■ **Challenge**: Render the stretch from the start of the items through the line containing "tap(162, 101)" as a Markdown table with a Row column giving each row's number and an Entry column holding the line, leaving out any blank lines.

# START OF Data shown

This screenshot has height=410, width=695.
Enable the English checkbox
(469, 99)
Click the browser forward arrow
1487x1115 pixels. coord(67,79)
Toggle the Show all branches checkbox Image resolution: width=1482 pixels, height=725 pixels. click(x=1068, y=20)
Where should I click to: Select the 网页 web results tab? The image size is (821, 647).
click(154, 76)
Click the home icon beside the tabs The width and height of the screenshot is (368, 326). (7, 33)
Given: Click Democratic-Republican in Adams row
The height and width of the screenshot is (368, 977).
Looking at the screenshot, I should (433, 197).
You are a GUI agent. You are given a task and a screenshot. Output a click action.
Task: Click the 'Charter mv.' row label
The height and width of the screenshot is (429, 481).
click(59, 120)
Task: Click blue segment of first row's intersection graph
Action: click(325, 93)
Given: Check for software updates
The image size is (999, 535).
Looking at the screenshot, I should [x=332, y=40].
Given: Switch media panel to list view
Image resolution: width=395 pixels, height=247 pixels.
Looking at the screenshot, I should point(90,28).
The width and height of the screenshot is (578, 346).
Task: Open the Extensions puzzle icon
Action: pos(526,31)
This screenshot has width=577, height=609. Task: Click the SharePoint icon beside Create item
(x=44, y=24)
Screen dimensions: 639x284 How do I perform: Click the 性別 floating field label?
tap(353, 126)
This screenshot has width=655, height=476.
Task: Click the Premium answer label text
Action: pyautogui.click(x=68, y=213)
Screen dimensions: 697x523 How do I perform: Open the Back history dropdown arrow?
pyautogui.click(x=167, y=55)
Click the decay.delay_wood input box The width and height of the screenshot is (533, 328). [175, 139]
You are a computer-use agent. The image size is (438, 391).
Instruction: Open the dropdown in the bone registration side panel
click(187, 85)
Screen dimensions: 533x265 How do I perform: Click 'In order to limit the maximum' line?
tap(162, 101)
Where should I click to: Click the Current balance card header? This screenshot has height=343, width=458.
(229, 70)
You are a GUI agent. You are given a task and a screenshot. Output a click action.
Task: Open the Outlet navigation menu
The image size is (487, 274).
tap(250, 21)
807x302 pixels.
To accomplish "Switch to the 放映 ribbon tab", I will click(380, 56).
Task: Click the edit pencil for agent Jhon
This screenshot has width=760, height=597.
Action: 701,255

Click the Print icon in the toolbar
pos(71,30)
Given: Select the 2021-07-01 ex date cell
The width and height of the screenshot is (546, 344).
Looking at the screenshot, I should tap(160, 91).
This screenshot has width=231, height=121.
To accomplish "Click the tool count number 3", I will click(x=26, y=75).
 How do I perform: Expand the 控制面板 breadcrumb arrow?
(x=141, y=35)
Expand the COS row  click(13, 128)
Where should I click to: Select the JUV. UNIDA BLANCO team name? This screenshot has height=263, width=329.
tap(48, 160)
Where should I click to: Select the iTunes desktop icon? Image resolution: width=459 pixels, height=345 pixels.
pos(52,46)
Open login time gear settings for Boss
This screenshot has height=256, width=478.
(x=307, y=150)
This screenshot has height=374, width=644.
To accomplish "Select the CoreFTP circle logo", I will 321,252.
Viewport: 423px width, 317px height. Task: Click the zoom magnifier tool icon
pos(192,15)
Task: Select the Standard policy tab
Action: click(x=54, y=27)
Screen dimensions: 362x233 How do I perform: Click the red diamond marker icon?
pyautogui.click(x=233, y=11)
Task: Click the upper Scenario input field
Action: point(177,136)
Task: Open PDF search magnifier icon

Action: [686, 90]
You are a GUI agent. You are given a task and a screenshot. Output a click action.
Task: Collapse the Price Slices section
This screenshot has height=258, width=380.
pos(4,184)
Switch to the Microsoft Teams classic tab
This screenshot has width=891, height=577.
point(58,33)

# END OF Data shown

■ **Finished answer**:
| Row | Entry |
|---|---|
| 1 | This screenshot has height=410, width=695. |
| 2 | Enable the English checkbox |
| 3 | (469, 99) |
| 4 | Click the browser forward arrow |
| 5 | 1487x1115 pixels. coord(67,79) |
| 6 | Toggle the Show all branches checkbox Image resolution: width=1482 pixels, height=725 pixels. click(x=1068, y=20) |
| 7 | Where should I click to: Select the 网页 web results tab? The image size is (821, 647). |
| 8 | click(154, 76) |
| 9 | Click the home icon beside the tabs The width and height of the screenshot is (368, 326). (7, 33) |
| 10 | Given: Click Democratic-Republican in Adams row |
| 11 | The height and width of the screenshot is (368, 977). |
| 12 | Looking at the screenshot, I should (433, 197). |
| 13 | You are a GUI agent. You are given a task and a screenshot. Output a click action. |
| 14 | Task: Click the 'Charter mv.' row label |
| 15 | The height and width of the screenshot is (429, 481). |
| 16 | click(59, 120) |
| 17 | Task: Click blue segment of first row's intersection graph |
| 18 | Action: click(325, 93) |
| 19 | Given: Check for software updates |
| 20 | The image size is (999, 535). |
| 21 | Looking at the screenshot, I should [x=332, y=40]. |
| 22 | Given: Switch media panel to list view |
| 23 | Image resolution: width=395 pixels, height=247 pixels. |
| 24 | Looking at the screenshot, I should point(90,28). |
| 25 | The width and height of the screenshot is (578, 346). |
| 26 | Task: Open the Extensions puzzle icon |
| 27 | Action: pos(526,31) |
| 28 | This screenshot has width=577, height=609. Task: Click the SharePoint icon beside Create item |
| 29 | (x=44, y=24) |
| 30 | Screen dimensions: 639x284 How do I perform: Click the 性別 floating field label? |
| 31 | tap(353, 126) |
| 32 | This screenshot has width=655, height=476. |
| 33 | Task: Click the Premium answer label text |
| 34 | Action: pyautogui.click(x=68, y=213) |
| 35 | Screen dimensions: 697x523 How do I perform: Open the Back history dropdown arrow? |
| 36 | pyautogui.click(x=167, y=55) |
| 37 | Click the decay.delay_wood input box The width and height of the screenshot is (533, 328). [175, 139] |
| 38 | You are a computer-use agent. The image size is (438, 391). |
| 39 | Instruction: Open the dropdown in the bone registration side panel |
| 40 | click(187, 85) |
| 41 | Screen dimensions: 533x265 How do I perform: Click 'In order to limit the maximum' line? |
| 42 | tap(162, 101) |